MySQL vs PostgreSQL: A detailed comparison

Fundamentals of database management systems

A database management system (DBMS) is a set of software that allows users to manipulate or retrieve data stored in a database. With a DBMS, users can also change data structure or create functions for easier data manipulation.

Instance

An instance refers to the current state of the database at a particular time. This includes values stored in the database, the tables existing in it, and the relationships between tables.

Replication

Replication is the ability to copy data from a primary database to a secondary database so that the latter can serve as the former’s backup, when needed. The primary and secondary database will be synchronized regularly using cron jobs, or automatically after every update in the database to ensure the secondary database is up to date with the data state in the primary database.

Partition

A partition in the database is one part of a large table that has been cloned to boost performance during data queries from the database. Partitioning is supposed to occur only in a single database instance.

Shard

A shard is similar to a partition, as it’s also a cloned part of a large table. The difference is that through its mechanism, sharding can take place in multiple database instances even in multiple computers in different regions.

Technical comparison between PostgreSQL vs MySQL

PostgreSQL and MySQL are database management systems that offer numerous functionalities to resolve a wide range of problems. The below technical comparison should help you understand how they differ and which of the two is the better fit for your project.

Differences between PostgreSQL and MySQL

Items	PostgreSQL	MySQL
DBMS Type	Object-based relational database	Relational database
Data Types	Integers, text, booleans, and customer-defined data types	Only supports certain data types, namely numeric, date and time, string (character and byte), spatial types, and JSON
Storage Engine	Only zheap	InnoDB, MyISAM, Memory, CSV, Archive, and Blackhole
Schema	Databases can contain different schemas	Schema and database are synonymous
Tables	Supports inheritance for tables	Does not support inheritance
Languages	SQL, PL/pgSQL, and C	Only SQL
Customer operators	Supported	Not supported
Foreign tables	Supported	Not supported
Rules	Supported	Not supported

PostgreSQL and MySQL both

Let users update the underlying data from the current view
Support using extensions for their databases
Support creating custom functions (alongside built-in ones) to perform calculations and data manipulation on multiple tables
Support catalogs
Support sequences as list of integers that can be generated using specific commands
Support triggers for certain actions after a row is updated
Support full-text search
Support data conversion

DBMS type

PostgreSQL is an object-based relational database, while MySQL is a relational database. With PostgreSQL, users have support for objects, classes, and inheritance, just like in object-oriented programming languages.

Supported data types

PostgreSQL supports standard data types such as integers, text, booleans and customer-defined data types.

MySQL only supports certain data types, namely numeric, date and time, string (character and byte), and spatial types, and JSON.

Storage engine

PostgreSQL only supports a storage engine called zheap.

With MySQL, we can have multiple storage engines to choose from. The default storage engine of MySQL is InnoDB. MyISAM, Memory, CSV, Archive, and Blackhole are also supported.

Schema

In PostgreSQL, each database can contain different schemas. A public schema will be automatically created when we create a new database in PostgreSQL. In cases where there are more than 100 tables in the database, creating several different schemas for specific business requirements can keep us from getting overwhelmed by the sheer number of tables.

In MySQL, schema and database are similar.

▸ Items:
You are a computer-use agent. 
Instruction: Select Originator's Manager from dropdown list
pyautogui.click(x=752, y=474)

...

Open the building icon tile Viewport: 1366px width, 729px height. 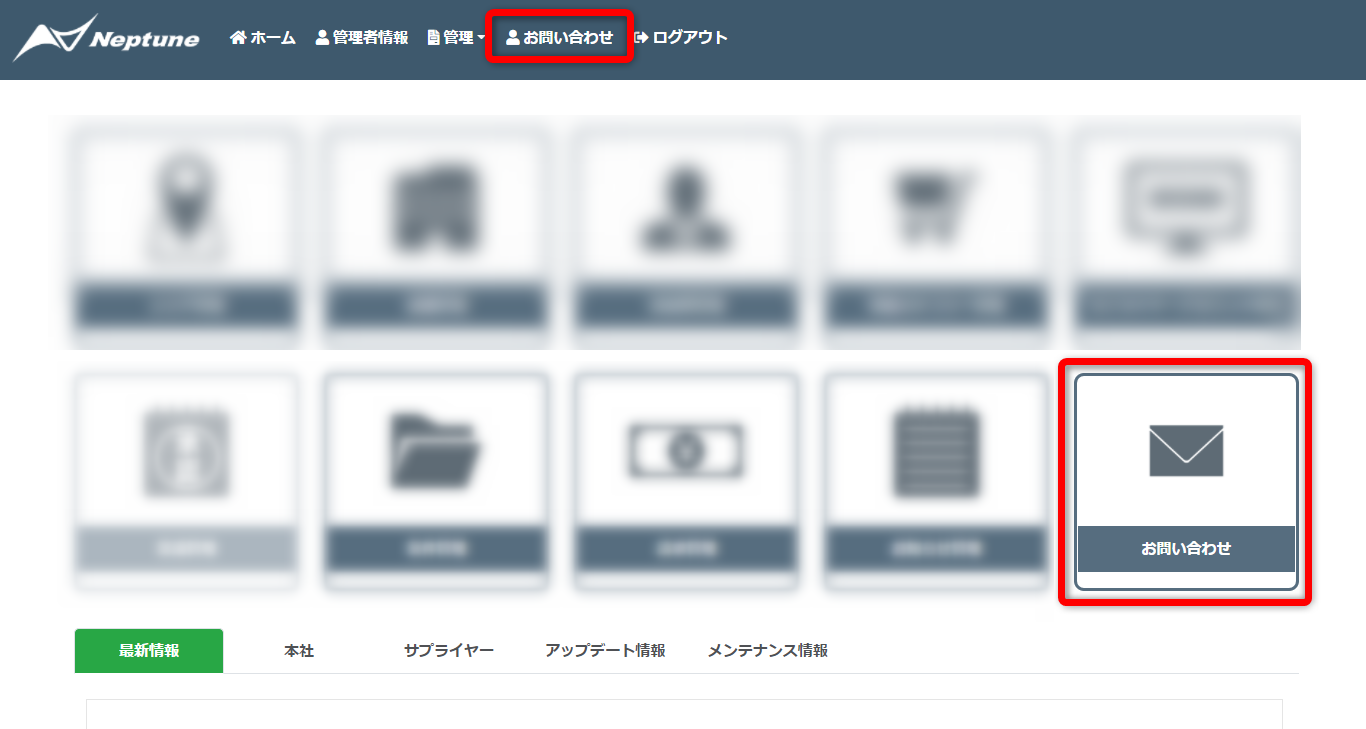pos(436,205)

▸ Task instructions:
1 > In the MySQL vs PostgreSQL comparison, copy the stretch from "A shard is similar" through "in different regions." word for word.
2 > What is MySQL's default storage engine, according to the MySQL vs PostgreSQL comparison?

▸ Responses:
1 >
A shard is similar to a partition, as it’s also a cloned part of a large table. The difference is that through its mechanism, sharding can take place in multiple database instances even in multiple computers in different regions.

2 > InnoDB